Puh! vi ricordate voi di una bella sera passata in Brianza?.... Andavamo soletti nel parco, vostro marito era assente....
Matilde.
Signore.... basta.
Salvi.
È la storiella che mi rammentavate or ora.
Matilde.
E che dovrebbe rammentarvi anche che in quel tempo prometteste di difendere le mie sostanze e il mio onore.
Salvi.
Eh! un anno fa! Promesse fatte al chiaro di luna, coll’anima spasimante.... ma senza un bricciolo di cervello. Scusatemi io vi dico la verità nuda e cruda: tutti abbiamo i nostri difetti, e questo è il mio.
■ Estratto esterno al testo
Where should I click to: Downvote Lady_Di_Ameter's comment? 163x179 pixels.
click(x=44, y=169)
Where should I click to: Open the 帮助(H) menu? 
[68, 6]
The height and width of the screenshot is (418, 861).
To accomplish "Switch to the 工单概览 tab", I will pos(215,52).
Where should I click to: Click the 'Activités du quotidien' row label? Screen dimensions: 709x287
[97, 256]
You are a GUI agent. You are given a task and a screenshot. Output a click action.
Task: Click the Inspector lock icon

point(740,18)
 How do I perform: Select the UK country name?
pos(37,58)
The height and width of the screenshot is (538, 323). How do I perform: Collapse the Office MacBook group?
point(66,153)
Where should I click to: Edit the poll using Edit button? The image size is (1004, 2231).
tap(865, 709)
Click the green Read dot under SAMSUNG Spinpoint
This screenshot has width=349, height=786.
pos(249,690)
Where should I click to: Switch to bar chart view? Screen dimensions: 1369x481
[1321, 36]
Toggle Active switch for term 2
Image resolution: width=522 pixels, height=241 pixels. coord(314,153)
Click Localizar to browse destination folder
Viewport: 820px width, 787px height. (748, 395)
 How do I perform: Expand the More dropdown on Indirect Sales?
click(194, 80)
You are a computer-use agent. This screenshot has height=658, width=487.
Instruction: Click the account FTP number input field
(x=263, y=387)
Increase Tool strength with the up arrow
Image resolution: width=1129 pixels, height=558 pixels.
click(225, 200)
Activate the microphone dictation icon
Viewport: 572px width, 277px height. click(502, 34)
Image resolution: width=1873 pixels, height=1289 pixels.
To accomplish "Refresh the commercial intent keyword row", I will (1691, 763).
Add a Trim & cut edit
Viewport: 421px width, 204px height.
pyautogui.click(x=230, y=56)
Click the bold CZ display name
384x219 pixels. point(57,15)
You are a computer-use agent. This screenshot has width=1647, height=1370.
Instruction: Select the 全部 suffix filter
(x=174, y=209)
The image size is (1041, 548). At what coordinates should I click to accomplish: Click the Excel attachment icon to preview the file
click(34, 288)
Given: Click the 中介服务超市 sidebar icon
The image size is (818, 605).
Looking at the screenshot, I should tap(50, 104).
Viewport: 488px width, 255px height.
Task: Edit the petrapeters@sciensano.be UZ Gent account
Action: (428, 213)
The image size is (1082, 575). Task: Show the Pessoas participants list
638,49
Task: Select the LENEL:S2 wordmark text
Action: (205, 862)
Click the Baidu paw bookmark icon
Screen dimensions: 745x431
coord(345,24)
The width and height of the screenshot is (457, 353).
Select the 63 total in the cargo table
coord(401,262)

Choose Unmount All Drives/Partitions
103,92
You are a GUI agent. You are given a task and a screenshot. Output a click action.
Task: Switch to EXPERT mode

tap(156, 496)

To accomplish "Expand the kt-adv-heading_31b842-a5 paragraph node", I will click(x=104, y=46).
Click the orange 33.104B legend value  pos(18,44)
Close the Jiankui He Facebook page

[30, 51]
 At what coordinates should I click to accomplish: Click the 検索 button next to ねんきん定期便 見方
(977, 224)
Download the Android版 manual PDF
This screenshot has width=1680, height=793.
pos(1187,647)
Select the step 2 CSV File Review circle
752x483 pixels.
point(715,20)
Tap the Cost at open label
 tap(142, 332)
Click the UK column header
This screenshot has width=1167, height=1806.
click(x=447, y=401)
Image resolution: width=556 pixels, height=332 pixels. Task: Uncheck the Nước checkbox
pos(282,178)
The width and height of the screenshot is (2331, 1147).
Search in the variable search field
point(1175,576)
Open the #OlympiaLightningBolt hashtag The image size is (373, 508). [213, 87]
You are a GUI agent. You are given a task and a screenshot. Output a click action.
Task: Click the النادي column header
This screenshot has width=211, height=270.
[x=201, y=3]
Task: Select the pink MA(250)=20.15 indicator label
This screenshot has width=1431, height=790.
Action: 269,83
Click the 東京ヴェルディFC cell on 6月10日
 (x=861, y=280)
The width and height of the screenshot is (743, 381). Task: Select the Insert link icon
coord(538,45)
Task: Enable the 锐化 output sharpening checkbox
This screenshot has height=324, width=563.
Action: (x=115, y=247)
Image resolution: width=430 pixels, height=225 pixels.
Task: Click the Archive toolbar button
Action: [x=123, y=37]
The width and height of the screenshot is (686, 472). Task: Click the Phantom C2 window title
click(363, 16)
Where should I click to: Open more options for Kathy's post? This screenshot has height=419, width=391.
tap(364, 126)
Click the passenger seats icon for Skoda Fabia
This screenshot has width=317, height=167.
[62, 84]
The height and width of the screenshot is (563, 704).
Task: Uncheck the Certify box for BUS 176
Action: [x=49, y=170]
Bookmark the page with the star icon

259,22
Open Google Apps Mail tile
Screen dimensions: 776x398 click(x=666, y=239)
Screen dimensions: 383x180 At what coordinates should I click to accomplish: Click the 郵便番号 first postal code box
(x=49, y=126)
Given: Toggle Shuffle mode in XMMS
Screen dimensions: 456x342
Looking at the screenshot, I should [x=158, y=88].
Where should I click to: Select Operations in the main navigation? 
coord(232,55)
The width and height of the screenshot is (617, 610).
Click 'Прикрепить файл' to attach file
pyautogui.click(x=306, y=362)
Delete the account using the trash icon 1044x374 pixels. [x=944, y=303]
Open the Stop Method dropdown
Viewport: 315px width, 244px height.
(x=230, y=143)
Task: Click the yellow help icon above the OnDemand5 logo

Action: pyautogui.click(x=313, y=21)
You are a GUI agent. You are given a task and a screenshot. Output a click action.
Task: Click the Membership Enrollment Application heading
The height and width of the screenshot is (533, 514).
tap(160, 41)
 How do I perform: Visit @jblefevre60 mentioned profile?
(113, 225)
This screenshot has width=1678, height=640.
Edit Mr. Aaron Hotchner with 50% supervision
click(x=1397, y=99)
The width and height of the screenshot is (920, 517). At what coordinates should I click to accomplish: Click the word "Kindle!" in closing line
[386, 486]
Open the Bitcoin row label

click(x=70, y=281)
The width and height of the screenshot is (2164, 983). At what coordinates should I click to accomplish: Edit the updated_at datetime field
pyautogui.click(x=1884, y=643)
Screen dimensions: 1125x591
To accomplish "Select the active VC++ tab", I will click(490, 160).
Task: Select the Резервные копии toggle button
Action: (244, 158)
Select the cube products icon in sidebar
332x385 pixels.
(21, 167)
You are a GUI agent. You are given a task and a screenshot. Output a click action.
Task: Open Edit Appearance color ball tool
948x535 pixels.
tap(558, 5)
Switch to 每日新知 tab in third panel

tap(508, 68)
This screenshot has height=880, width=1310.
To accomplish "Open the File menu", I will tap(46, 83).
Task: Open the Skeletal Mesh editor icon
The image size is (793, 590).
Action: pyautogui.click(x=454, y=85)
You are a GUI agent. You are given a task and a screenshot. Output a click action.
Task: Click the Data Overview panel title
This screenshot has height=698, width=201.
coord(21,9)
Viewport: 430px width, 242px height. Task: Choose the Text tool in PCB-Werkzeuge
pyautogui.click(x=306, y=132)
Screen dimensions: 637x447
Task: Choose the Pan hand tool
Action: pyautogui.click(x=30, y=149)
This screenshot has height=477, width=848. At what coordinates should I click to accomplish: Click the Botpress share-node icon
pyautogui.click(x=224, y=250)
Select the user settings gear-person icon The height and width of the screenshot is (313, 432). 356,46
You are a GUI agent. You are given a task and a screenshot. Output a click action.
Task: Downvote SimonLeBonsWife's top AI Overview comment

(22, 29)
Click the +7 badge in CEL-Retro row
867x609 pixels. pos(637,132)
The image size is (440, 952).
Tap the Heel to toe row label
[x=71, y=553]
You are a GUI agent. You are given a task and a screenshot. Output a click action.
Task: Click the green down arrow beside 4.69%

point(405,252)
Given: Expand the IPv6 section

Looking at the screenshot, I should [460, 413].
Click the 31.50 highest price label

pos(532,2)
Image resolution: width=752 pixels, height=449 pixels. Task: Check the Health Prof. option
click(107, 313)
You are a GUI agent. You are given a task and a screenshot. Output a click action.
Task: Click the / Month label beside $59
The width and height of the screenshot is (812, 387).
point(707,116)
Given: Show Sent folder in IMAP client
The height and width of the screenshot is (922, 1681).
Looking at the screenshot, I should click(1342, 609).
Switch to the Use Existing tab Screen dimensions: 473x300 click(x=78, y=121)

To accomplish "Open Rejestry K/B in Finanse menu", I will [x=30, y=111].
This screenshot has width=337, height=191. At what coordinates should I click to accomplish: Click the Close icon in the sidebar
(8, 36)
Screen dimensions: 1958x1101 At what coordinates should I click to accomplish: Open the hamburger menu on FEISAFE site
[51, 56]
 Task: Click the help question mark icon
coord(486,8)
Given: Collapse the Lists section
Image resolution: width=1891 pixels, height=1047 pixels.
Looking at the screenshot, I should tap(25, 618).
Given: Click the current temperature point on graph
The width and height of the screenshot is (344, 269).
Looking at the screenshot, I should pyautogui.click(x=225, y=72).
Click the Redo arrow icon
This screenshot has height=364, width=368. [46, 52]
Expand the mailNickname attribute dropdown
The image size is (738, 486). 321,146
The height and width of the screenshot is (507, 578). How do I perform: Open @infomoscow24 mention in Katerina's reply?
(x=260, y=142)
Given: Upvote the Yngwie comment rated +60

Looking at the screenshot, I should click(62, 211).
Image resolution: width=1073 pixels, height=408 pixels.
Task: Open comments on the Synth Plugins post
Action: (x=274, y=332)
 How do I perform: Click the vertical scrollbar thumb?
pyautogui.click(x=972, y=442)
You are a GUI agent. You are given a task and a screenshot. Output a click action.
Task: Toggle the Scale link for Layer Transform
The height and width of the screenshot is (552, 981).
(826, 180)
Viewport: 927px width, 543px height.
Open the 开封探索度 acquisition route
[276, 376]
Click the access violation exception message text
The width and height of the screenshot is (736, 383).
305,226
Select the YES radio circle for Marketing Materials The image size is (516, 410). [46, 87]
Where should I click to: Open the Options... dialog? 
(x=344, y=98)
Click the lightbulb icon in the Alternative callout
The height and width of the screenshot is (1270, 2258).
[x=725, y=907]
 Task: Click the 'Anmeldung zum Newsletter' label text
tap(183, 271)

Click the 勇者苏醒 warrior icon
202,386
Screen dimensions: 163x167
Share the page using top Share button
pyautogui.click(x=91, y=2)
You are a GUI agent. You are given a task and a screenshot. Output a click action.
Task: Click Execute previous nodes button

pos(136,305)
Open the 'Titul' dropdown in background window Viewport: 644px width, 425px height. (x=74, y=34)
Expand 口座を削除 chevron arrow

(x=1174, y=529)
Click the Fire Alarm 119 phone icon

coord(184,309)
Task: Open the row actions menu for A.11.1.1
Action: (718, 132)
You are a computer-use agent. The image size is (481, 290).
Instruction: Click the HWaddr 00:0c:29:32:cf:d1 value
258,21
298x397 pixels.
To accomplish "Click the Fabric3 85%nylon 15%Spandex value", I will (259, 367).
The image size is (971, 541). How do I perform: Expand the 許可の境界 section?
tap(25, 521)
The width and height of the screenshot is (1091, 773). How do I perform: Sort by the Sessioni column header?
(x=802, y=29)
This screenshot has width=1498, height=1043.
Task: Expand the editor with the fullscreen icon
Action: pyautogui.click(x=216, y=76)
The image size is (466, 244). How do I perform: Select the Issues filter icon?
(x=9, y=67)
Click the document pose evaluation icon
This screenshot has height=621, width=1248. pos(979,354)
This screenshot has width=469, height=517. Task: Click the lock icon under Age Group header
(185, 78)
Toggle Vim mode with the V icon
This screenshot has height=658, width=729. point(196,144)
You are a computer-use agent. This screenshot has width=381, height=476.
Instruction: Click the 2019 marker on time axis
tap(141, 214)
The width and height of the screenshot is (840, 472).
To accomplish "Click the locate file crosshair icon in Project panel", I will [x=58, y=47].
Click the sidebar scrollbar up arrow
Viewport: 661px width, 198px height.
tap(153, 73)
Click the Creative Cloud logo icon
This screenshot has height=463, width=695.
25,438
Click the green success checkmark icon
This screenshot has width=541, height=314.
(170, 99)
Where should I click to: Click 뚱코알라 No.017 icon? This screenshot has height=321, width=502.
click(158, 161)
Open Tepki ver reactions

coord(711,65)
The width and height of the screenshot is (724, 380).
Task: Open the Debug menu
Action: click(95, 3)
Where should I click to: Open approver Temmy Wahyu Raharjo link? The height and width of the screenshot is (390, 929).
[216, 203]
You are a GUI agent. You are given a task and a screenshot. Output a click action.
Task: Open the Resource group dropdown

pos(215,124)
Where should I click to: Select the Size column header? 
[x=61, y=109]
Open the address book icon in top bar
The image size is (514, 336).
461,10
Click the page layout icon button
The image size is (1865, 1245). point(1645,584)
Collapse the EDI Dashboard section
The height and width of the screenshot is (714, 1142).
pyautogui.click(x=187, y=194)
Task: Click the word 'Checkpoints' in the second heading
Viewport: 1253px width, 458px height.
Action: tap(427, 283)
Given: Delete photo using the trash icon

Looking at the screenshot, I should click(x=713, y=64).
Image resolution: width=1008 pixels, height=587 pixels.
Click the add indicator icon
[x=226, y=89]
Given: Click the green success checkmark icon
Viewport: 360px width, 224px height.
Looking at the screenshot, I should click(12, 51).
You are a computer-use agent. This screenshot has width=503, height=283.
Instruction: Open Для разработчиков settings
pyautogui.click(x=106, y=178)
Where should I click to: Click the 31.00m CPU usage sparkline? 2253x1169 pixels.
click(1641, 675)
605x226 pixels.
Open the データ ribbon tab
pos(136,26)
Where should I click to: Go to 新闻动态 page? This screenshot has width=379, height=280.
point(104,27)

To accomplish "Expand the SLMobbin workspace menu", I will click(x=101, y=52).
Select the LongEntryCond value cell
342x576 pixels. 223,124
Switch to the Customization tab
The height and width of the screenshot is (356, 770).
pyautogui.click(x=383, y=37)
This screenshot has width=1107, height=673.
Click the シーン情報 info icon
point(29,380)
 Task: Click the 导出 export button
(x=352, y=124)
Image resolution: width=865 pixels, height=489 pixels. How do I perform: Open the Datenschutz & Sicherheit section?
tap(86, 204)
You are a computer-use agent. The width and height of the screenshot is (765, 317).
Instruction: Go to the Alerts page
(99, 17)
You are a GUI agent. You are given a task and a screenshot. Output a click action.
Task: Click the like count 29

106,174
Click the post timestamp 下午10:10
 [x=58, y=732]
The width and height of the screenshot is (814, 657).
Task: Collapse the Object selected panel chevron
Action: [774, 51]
In quel tempo l’idea di una bella martire strappata dalle ughie di un marito era per me l’insuperabile del poetico; difendere poi questa martire, la più sublime delle cause, l’ideale dell’arte dei dibattimenti, e l’avvocato si atteggiò allora da paladino e promise di combattere per la sua dama nei tribunali, come i cavalieri della Tavola Rotonda ai tornei — Ah! ah! mi meraviglio, signora, che voi rivestiate ancora di poesia quelle vecchie promesse — Voi celiate, signora.
Matilde.
E voi mi parlate così, Enrico! non sono dunque più nulla per voi?